Text shown:
# Dogs at Woodbury wildlife area



## ohfisherman (Aug 16, 2007)

Been hunting Woodbury for years. Always saw some deer. Hunted Monday. Hardly any shooting. Saw 1 doe and a few dogs. Not small ones either. Corso or Rott types. Dog **** all over the area too. Anybody else run into dogs? I did call warden and Woodbury office. They said they've had no calls.


----------



## ruffhunter (Dec 10, 2005)

We had to deal with packs of stray dogs for a over decade further southeast. Always running deer. They didnt belong anyone, just mean, viscious packs. Rotts and pits mostly.


----------



## beaver (Sep 28, 2010)

They're worse than coyotes and should be treated the same.


----------



## chatterbox (Jan 7, 2013)

beaver said:


> They're worse than coyotes and should be treated the same.


Uh, Deer gun season is over, and a 12ga. extra full choke with #1 buck works wonders on coyotes at night. Also, snares are real easy and inexpensive to make. Do a google search and all the needed know how to take care of the yote problem is at your disposal. Ain't nobody doing it for Ya.

Some times, I just can't help myself and forget my hillbilly way of logic. Know what I mean Vern? 

For instance, isn't it really funny how some complain the wardens don't want to get there boots muddy, or the trespass laws aren't enforced because there gone before anyone gets there. Ways I sees it, big game season is all year long, if You take care of the yote problem.

Personally, A good yote is a dead en. Yes sir ree.


----------



## beaver (Sep 28, 2010)

I've killed more coyotes than distemper. I know how to handle a coyote problem. 

All I was saying is that stray dogs are worse to have around than coyotes.


----------



## chatterbox (Jan 7, 2013)

Some times, a feller just needs to read between the lines.


----------



## Shad Rap (Nov 10, 2010)

chatterbox said:


> Uh, Deer gun season is over, and a 12ga. extra full choke with #1 buck works wonders on coyotes at night. Also, snares are real easy and inexpensive to make. Do a google search and all the needed know how to take care of the yote problem is at your disposal. Ain't nobody doing it for Ya.
> 
> Some times, I just can't help myself and forget my hillbilly way of logic. Know what I mean Vern?
> 
> ...


A good stray dog is a dead one too...


----------

Material provided:
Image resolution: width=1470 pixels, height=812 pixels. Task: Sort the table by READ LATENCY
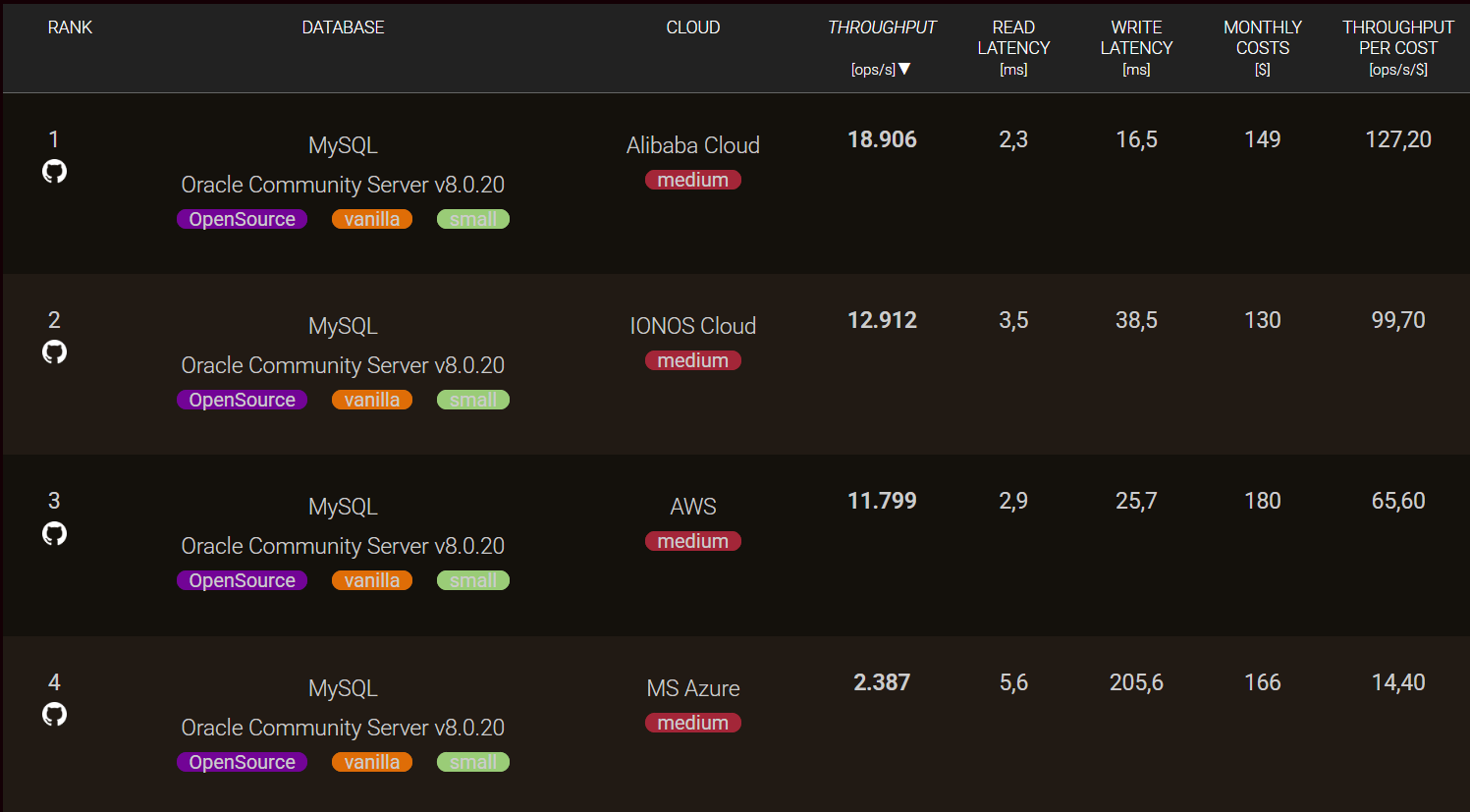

---

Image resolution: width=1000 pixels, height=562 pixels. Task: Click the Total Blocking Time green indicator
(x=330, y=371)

Short exercise: In the thread about dogs at the Woodbury wildlife area, whom did ohfisherman call about the dogs? The records have no connection to the forum thread about dogs at the Woodbury wildlife area.

Task output: The warden and the Woodbury office.